**GIVEN DATA:**
*** Block opens ***

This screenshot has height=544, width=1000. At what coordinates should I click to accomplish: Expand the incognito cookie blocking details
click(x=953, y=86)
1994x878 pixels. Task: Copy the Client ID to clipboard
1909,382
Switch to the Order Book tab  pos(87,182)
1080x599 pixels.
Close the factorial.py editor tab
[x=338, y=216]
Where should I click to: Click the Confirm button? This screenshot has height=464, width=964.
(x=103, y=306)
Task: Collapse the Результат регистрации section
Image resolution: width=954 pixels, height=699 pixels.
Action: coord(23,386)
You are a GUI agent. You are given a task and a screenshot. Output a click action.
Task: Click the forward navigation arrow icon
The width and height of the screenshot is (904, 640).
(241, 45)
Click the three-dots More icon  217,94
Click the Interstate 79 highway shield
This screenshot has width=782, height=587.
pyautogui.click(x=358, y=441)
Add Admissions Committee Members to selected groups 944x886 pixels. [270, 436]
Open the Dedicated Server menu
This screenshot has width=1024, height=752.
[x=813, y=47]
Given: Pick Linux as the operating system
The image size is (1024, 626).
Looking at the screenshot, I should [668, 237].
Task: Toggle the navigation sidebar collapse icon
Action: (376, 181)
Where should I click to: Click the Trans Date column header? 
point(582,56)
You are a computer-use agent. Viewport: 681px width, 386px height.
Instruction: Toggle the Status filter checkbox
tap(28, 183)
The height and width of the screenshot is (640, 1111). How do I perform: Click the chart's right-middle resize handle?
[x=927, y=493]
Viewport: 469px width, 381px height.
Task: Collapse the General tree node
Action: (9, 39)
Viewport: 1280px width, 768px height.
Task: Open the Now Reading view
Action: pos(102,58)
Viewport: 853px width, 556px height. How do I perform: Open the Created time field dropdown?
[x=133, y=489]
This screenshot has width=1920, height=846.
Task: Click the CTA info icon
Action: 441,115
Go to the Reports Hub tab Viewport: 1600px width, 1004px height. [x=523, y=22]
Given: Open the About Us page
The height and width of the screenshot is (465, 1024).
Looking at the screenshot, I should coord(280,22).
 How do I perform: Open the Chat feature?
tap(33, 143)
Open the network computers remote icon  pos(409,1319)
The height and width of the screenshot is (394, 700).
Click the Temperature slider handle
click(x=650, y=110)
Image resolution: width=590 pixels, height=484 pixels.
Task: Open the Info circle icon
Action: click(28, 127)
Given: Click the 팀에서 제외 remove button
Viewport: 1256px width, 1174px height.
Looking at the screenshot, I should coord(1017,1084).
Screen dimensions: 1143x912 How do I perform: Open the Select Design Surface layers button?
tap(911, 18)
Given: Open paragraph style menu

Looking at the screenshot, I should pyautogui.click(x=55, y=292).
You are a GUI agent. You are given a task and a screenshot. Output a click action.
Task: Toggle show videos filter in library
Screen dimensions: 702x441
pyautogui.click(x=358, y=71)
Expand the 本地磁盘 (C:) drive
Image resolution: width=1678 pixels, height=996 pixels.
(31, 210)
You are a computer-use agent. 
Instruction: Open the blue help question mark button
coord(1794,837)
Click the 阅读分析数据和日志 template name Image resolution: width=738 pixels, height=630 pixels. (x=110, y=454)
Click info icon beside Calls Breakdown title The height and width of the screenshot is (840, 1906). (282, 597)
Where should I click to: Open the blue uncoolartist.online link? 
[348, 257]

*** Block closes ***

**WHAT YOU ARE ASKED TO DO:**
In the material above, find every line that has the string "agent" and pull those lines out.

**RESPONSE:**
You are a GUI agent. You are given a task and a screenshot. Output a click action.
You are a computer-use agent. Viewport: 681px width, 386px height.
You are a GUI agent. You are given a task and a screenshot. Output a click action.
You are a computer-use agent. 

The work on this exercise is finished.